Low-level function to preform the matrix-free matrix-vector multiplication.

This function is the core the ShellMatrix class which preforms the matrix-free multiplication. It takes an input and output pointing to the correctly assigned data. For example, they can point to the data of the Vector class or the data of the internal vector structure Vec of Petsc. Note, that if the data is distributed over different processes with MPI it only points to the local data. The input is marked by const and is, therefore, not modified. Before the multiplication is executed, the output data might by set to zero using the boolean reset_output_to_zero. Not setting the output to zero allows an efficient construction of the Krylov space methods where only two (instead of three) vectors are stored. The function has four different implementation (two times MPI, one time openMP, and no parallelization option) as discussed here.

Parameters:
  • input – Pointer to the local input data

  • output – Pointer to the local output data

  • reset_output_to_zero – Boolean to set output to zero before multiplication

Returns:

error_code

scalartype EXPECTATION_VALUE_basic(const scalartype *lhs, const scalartype *rhs) const

Low-level function to compute the expectation value using a matrix-free multiplication.

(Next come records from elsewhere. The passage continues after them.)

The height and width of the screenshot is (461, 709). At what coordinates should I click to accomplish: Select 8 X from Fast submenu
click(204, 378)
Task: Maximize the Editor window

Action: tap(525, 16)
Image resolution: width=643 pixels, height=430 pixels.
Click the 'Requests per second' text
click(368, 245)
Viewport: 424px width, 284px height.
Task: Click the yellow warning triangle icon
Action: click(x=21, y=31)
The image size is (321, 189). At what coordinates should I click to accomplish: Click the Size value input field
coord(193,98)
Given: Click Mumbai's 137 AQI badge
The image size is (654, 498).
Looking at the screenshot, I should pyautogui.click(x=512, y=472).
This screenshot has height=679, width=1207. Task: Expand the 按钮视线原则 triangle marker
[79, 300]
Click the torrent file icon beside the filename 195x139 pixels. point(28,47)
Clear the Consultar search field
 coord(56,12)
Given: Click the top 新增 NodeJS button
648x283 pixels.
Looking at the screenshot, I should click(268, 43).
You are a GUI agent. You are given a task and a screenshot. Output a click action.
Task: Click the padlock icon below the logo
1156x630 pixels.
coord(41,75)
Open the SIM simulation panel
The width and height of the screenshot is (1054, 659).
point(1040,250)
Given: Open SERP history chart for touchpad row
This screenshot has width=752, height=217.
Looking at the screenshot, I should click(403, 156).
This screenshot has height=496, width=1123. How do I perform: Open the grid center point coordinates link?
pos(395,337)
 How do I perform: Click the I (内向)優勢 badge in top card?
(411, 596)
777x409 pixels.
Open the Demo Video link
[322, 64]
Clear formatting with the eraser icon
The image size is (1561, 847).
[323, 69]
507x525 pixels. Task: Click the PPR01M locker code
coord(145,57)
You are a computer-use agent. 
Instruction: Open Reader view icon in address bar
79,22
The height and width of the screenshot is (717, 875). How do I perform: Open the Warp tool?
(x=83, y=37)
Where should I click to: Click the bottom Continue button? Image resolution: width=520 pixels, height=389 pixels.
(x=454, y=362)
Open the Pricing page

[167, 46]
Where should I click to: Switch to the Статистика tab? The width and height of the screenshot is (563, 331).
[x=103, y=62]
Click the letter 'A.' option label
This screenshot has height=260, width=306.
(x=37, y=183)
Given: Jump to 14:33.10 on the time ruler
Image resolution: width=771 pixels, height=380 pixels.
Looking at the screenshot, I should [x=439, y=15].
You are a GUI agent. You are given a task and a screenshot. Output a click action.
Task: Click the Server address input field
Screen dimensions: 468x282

It takes two const inputs: lhs (left-hand side) and rhs (right-hand side). Both are pointers that have to be correctly assigned data, e.g., from Vector class. If complex scalar are used, the complex-conjugate of the lhs is used:

\[o = \sum_{ij} \texttt{conj}({\mathrm{lhs}}_i)\,\, O_{ij}\,\, \mathrm{rhs}_j \]

\(O\) refers to the Operator. The function has four different implementations (two times MPI, one time openMP, and no parallelization option) as discussed here.

Parameters:
  • lhs – Left-hand side

  • rhs – Reft-hand side

Returns:

Expectation value

Private Members

const Op *operator_ptr

Pointer to the operator that is used represented.

const uint64_t dim

Dimension.

const MPI_Datatype MPI_SCALAR

Datatype used by MPI.

const int32_t world_size

Number of MPI processes.

const int32_t myrank

MPI rank of this process.

const uint64_t mydim

Local dimension of rank.

const uint64_t start

Start of local rows enumerated by the underlying basis in operator_ptr.

const uint64_t end

End of local rows enumerated by the underlying basis in operator_ptr.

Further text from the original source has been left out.